Sepsis, a life-threatening condition characterized by dysregulated host responses to infection, often leads to multi-organ dysfunction, including kidney injury. Kidney damage in sepsis can have severe consequences and is associated with high mortality rates. This study aimed to investigate the potential therapeutic effects of fosfomycin (FOS), a broad-spectrum antibiotic with immunomodulatory properties, on kidney damage induced by cecal ligation and puncture (CLP)-induced sepsis in a rodent model. In total, 24 rats were randomly divided into three groups. Group 1 (n = 8), the healthy control group (C), received a single dose of 0.9% NaCl (saline) solution via an intraperitoneal (i.p.) route.
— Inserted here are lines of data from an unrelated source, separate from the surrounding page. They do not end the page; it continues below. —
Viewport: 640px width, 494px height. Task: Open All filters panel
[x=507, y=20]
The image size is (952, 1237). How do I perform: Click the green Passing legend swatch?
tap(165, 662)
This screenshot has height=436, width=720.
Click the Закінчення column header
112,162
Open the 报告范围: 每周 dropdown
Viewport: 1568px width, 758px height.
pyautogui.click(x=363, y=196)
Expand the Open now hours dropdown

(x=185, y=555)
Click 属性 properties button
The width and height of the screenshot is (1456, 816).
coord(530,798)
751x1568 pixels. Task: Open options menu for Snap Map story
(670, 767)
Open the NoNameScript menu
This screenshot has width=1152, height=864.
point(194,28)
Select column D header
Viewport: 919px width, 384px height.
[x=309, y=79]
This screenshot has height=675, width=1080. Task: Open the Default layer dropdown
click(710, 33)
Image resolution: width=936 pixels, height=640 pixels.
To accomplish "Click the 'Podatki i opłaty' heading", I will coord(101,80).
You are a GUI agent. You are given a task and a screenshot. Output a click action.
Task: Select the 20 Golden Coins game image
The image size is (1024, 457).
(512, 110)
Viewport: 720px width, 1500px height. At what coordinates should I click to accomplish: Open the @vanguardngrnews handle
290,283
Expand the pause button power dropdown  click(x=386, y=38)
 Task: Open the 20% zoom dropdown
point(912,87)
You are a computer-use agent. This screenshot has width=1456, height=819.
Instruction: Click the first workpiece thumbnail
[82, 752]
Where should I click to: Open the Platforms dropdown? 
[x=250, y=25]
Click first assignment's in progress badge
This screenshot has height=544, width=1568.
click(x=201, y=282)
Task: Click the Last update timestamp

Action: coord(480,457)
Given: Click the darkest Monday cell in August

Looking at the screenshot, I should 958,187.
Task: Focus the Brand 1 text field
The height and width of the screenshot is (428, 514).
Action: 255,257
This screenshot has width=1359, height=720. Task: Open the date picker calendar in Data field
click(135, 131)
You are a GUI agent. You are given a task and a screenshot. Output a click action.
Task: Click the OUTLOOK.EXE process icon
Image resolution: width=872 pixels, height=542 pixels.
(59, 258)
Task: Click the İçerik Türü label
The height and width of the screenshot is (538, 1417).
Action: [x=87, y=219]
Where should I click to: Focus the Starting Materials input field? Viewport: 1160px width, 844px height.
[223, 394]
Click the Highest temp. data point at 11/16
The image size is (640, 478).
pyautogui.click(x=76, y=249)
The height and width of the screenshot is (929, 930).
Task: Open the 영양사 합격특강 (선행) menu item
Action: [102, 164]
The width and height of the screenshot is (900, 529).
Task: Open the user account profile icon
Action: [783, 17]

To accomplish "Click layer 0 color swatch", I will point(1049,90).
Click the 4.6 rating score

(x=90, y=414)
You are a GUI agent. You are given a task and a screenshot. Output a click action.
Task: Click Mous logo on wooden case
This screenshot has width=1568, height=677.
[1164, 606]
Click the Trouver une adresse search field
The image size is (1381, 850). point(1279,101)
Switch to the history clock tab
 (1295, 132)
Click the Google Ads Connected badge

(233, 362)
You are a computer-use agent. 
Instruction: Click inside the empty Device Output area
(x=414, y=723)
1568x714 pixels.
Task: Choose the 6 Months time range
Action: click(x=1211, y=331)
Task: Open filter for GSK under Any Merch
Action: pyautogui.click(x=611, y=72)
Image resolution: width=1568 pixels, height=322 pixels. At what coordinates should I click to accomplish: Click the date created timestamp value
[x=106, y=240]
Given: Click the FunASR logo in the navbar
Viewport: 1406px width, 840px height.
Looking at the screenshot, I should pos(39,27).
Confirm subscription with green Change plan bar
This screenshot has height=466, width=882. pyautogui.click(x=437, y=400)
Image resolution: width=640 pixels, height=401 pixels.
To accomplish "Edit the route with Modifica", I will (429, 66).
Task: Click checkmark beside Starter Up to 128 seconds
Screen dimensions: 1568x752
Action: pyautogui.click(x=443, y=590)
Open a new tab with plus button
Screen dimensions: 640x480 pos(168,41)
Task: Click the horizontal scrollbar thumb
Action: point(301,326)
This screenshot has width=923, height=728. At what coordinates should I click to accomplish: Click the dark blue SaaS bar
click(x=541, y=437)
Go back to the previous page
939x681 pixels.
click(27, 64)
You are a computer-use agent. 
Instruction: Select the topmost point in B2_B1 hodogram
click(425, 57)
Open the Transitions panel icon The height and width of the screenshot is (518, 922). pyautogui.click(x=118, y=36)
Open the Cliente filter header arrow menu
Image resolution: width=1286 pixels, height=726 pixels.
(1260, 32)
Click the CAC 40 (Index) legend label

To group 2 (n = 8), the CLP group, CLP-induced sepsis was applied without medication, and a single dose of 0.9% NaCl (saline) solution was applied i.p. before induction. To group 3 (n = 8), the CLP + FOS (500 mg/kg) group, a single dose of 500 mg/kg FOS was administered i.p. before sepsis induction. The effects of fosfomycin on kidney function, histopathological changes, inflammatory markers, oxidative stress, and apoptosis were assessed. In the fosfomycin-treated group, the histological analysis results demonstrated reduction in kidney tissue damage and inflammation. Additionally, fosfomycin attenuated the upregulation of pro-inflammatory cytokines and reduced oxidative stress markers in kidney tissue. Furthermore, fosfomycin treatment was associated with a decrease in apoptotic cell death in the kidney. These findings suggest that fosfomycin may have a protective effect on kidney damage caused by CLP-induced sepsis. The potential mechanisms underlying this protection include the modulation of inflammation, reduction of oxidative stress, and inhibition of apoptosis.